[DIRECTIONS FOR THIS TASK]: In the items below, from the line containing "Open Running Terminals" through the line containing "The width and", inclusive, change "sidebar" to "side panel" and copy those lines again with nothing else altered. Omit the pictures from your answer.

[DATA FOR PROCESSING]:
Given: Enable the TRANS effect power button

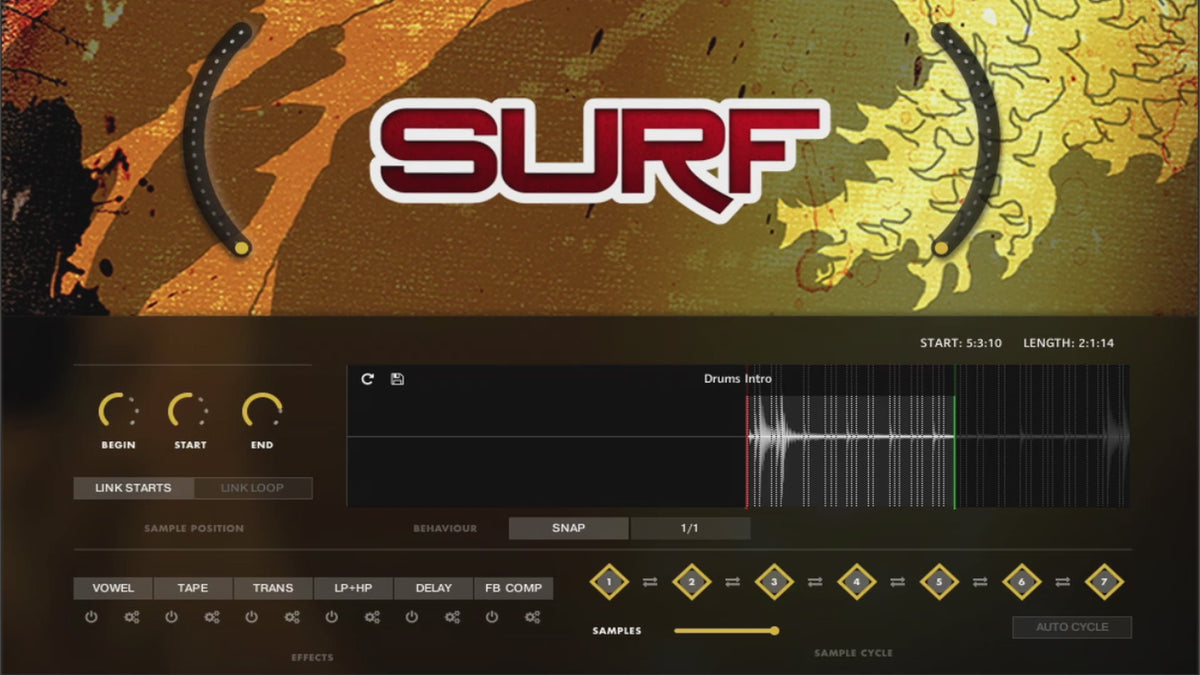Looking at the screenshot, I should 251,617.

...

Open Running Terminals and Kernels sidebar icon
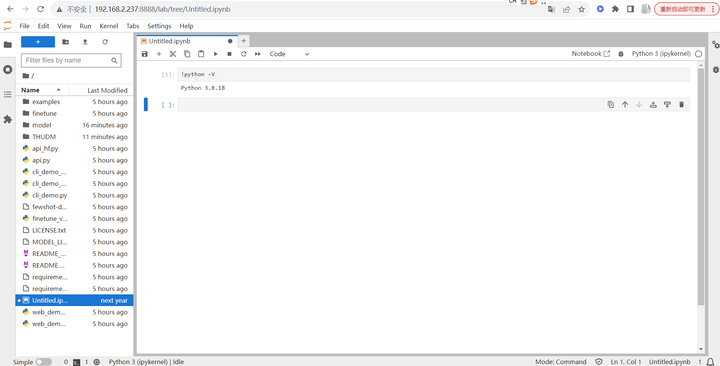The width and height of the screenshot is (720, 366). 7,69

==

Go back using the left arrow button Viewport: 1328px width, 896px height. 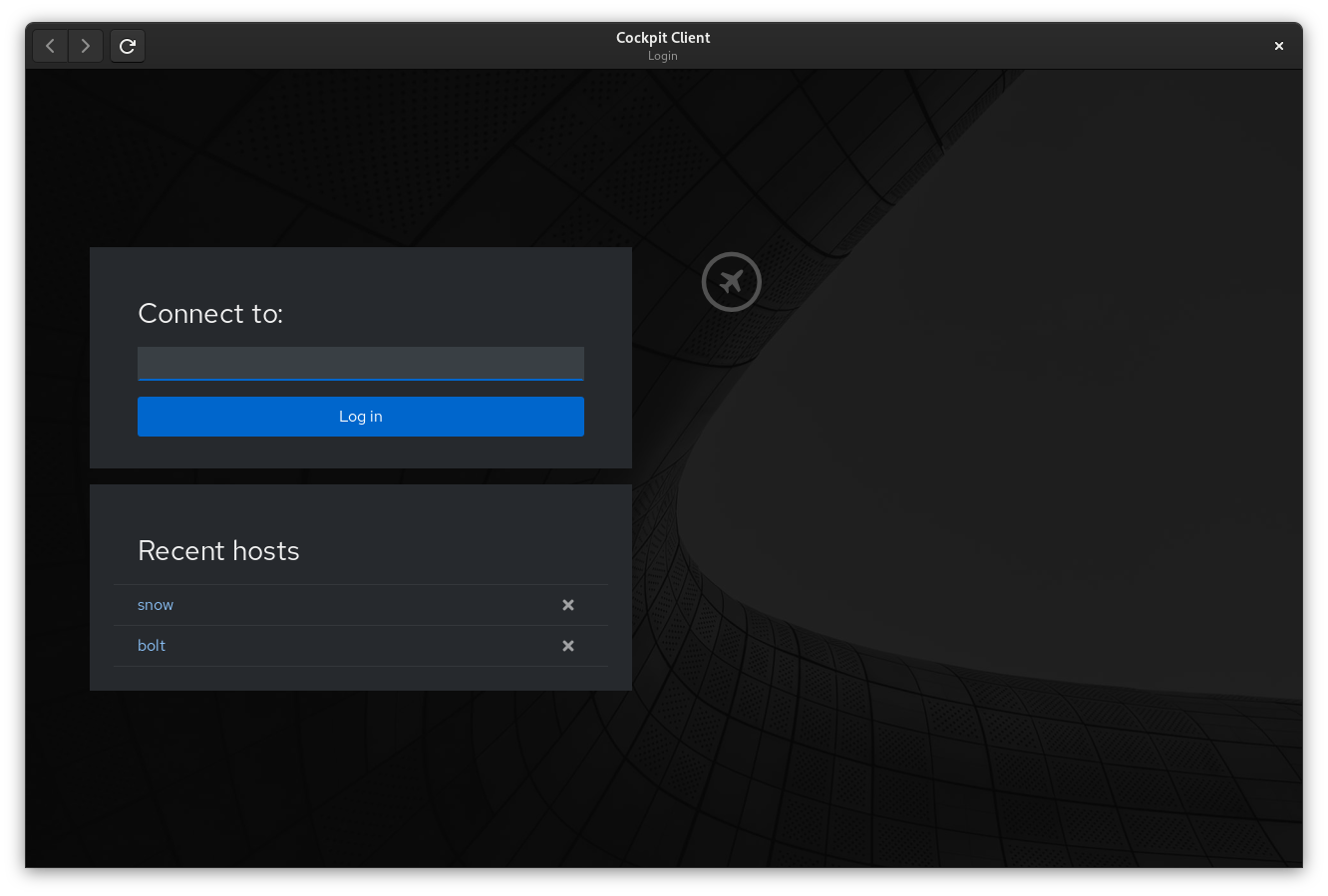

[SOLUTION TO THIS PROBLEM]:
Open Running Terminals and Kernels side panel icon
The width and height of the screenshot is (720, 366). 7,69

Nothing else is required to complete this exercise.